Today, hopefully, we have better questions, more humility and see the need for rigor, or more of an open-eyed feet-on-the-ground way of thinking about this. We are less starry-eyed, which is a good place to be. This awareness will allow us to be more thoughtful, and understand that to do well we need to learn to develop a posture and culture of experimentation and learning, which is very healthy.
UNICEF: What are the main implications (opportunities and risks) of social accountability for children and young people?
Rajani: The first thing we need to understand is that social accountability is about power. It is essentially about a contestation of power, and that what we are trying to create is a more level playing field and platforms in which people who hold a lot of power – governments, older people, richer people – are having that power better checked and more regulated…and that people who have less power have opportunities to question and demand answerability and exercise some power themselves.
So when the great leader says, you know, I have done wonderful things for education, we are creating a platform for people to say, well, actually maybe not, or it is not helpful, or here is a better idea. Or when the corporations say business is terrific because it creates jobs, people can say, hold on, let’s look at job quality, job security, and tax regimes to see whether you are paying your fair share and not stashing it away. So social accountability, let’s not mince words, is about power, is about contestation of power.

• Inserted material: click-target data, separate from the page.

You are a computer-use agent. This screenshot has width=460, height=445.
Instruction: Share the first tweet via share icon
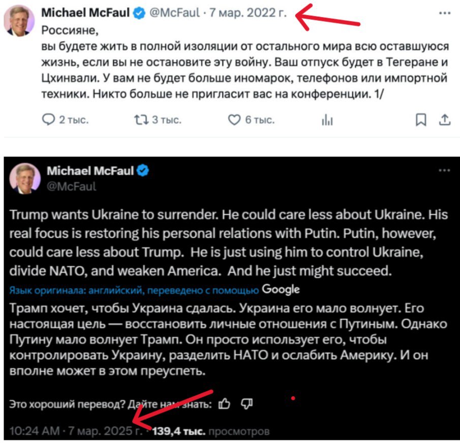[x=444, y=120]
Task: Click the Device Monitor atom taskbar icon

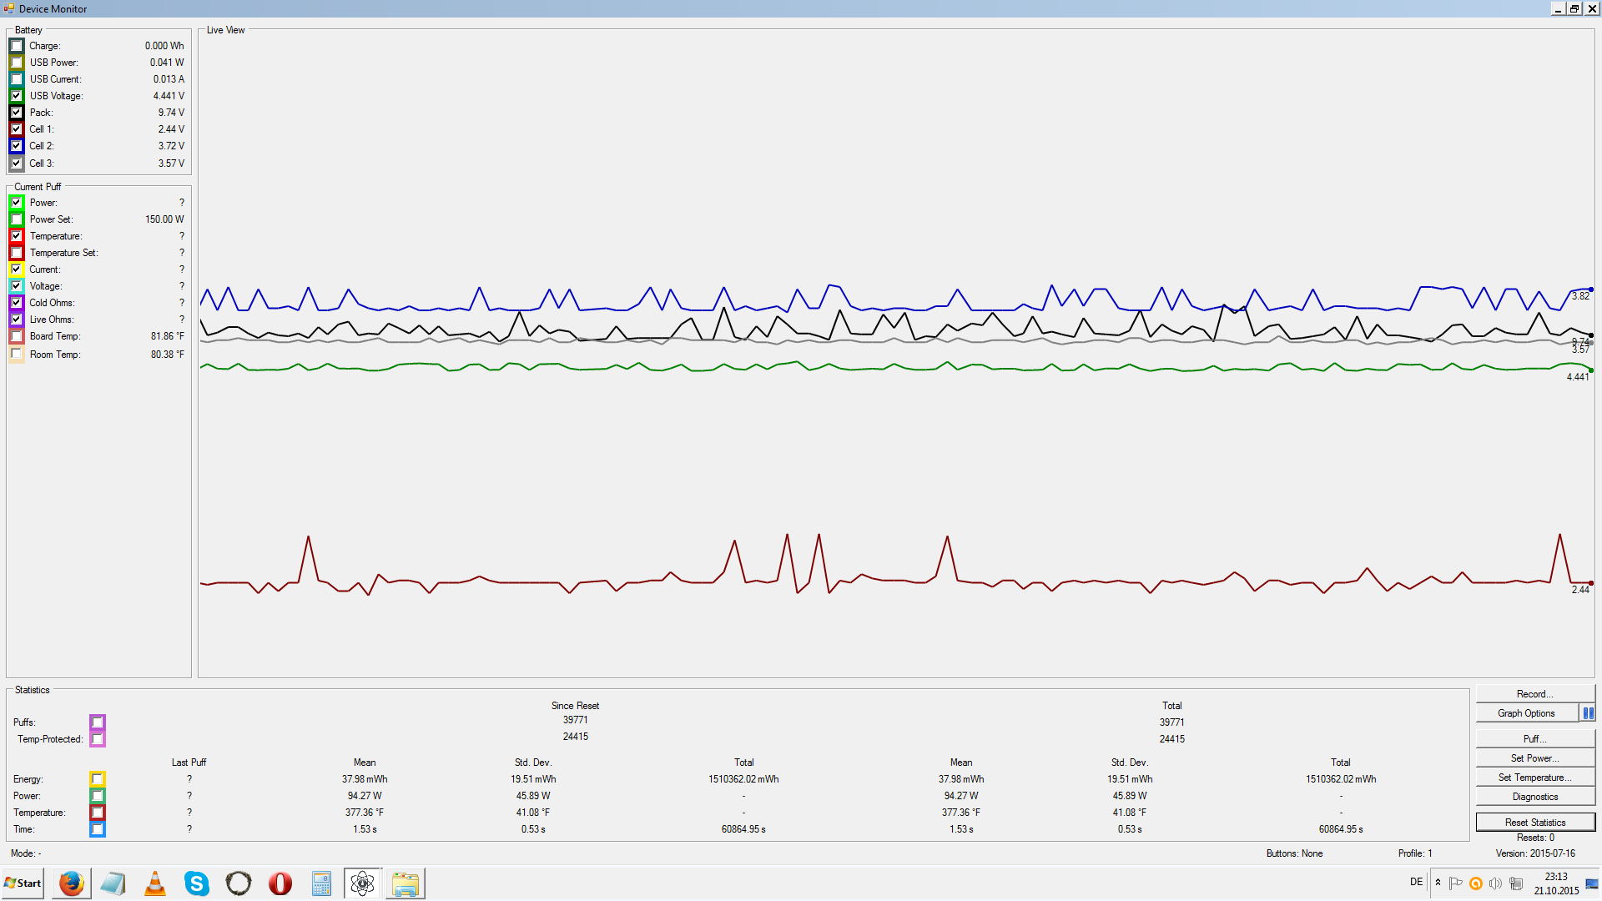Action: pyautogui.click(x=363, y=883)
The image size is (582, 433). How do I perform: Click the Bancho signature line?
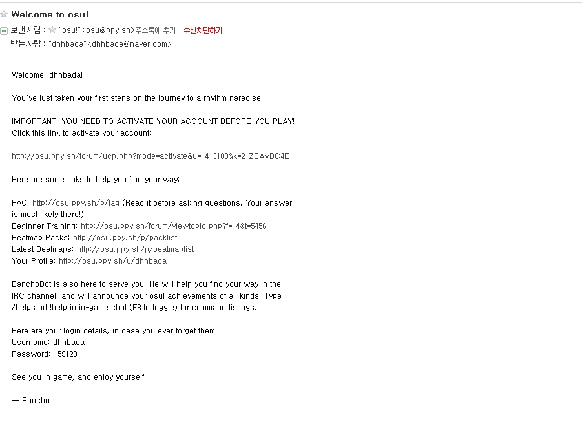click(x=30, y=401)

Now to your specific question. Children and young people, historically, given how our societies are constructed, have less power. And this means two things: One, we need to be practical about where there are possibilities for children and young people to exercise power, and where there are none. This is practical realism, and it is something we owe children and young people. To pretend otherwise is to do a disservice. We’d be better off enabling young people to learn and experience how to negotiate and exercise power within real constraints.

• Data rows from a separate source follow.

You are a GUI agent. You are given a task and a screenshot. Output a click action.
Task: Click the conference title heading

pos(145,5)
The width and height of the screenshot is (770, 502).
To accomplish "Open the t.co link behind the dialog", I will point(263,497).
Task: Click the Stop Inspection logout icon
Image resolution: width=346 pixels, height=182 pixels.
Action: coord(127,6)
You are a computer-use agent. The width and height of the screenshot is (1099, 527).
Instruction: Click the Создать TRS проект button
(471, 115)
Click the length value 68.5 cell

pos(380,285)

That said there are creative possibilities of imagining social accountability with children, on issues that matter to children and/or that involve children. One can leverage the fact that young people can have disproportionately more time, are present in many important domains, are often in groups and at times have not been adequately socialized in certain rules of the game – to facilitate imaginative collective action. One could do focused quality work, and learn, document and communicate it, in a manner that can help change norms and public conceptions of what is possible.
UNICEF: What could UNICEF do to bring about such change and make social accountability work for children and young people?

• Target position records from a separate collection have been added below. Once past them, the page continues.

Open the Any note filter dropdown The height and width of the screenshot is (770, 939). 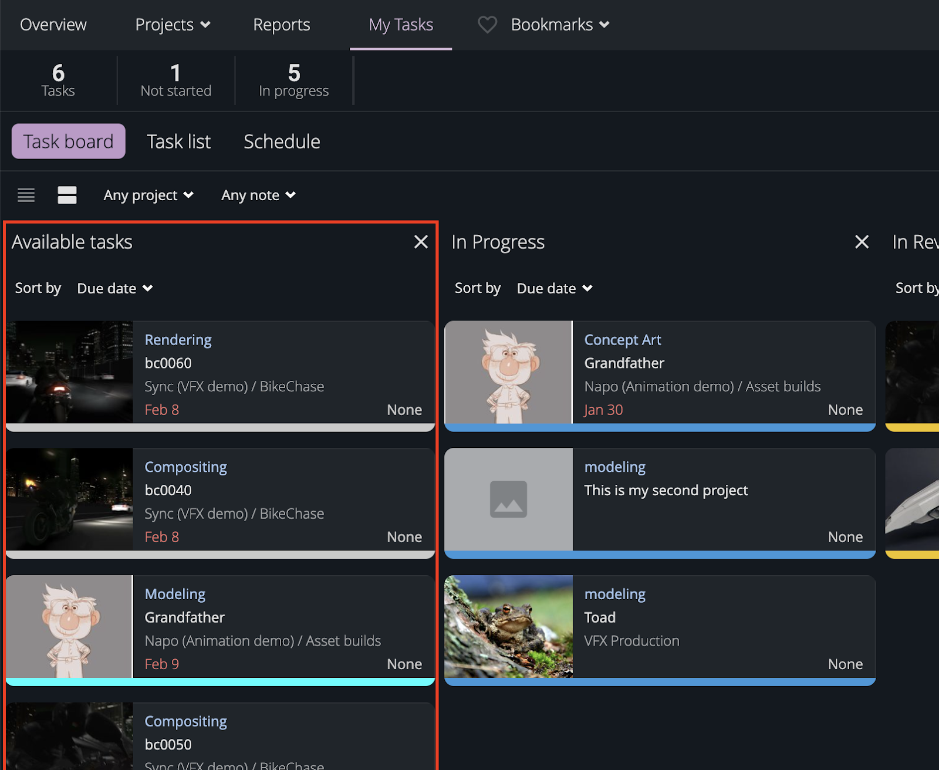pos(258,195)
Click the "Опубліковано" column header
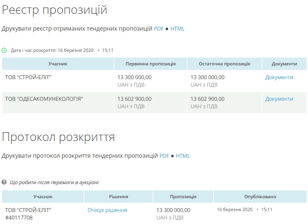The height and width of the screenshot is (224, 308). 260,197
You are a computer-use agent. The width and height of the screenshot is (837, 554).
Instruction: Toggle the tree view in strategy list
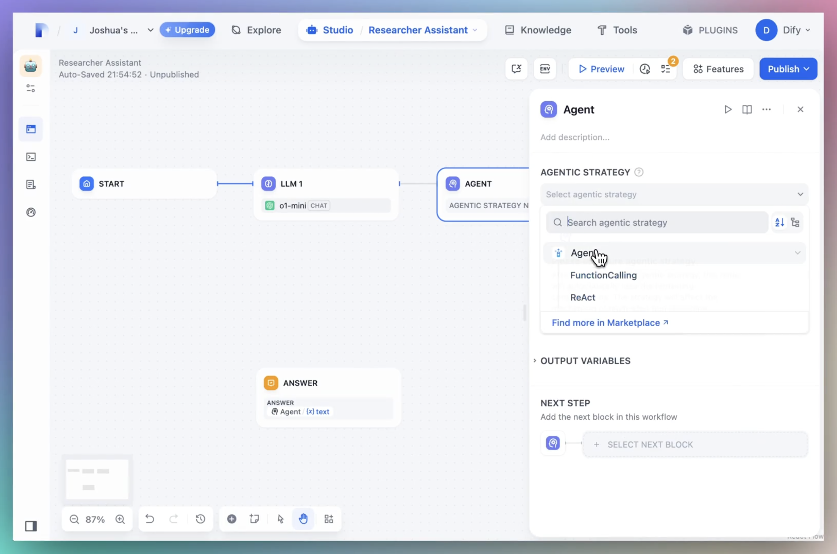click(x=795, y=222)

Rajani: Lots, but it needs to be strategic. Some 15 years ago I wrote a paper for UNICEF on The Participation Rights of Adolescents. In there I argued that one of the mistakes we often make, especially in relation to children and young people, is to talk about this sort of work in terms of small little boutique projects, divorced from day-to-day institutions that matter to their lives. It’s easy to do amazing things with 50 or 100 kids for a few days. But then they go back to school and life goes on as normal.
So I think it’s really important to institutionalize social engagement and civic participation of young people in the key institutions that matter to them in their everyday lives and in major service delivery areas. Instead of setting up yet one more youth club, or one more one-day event, we need to ask: Where do children and young people spend most of their time? Schools? Markets? Sports? And how can we reform those institutions to empower children? Take schools. For over a century they have changed little, it’s still very much top-down rote teaching. Changing the structure, culture and practice of teaching could hugely transform patterns of relating, of exercising power, of knowing how to deal with conflict, for ensuring equity and inclusion.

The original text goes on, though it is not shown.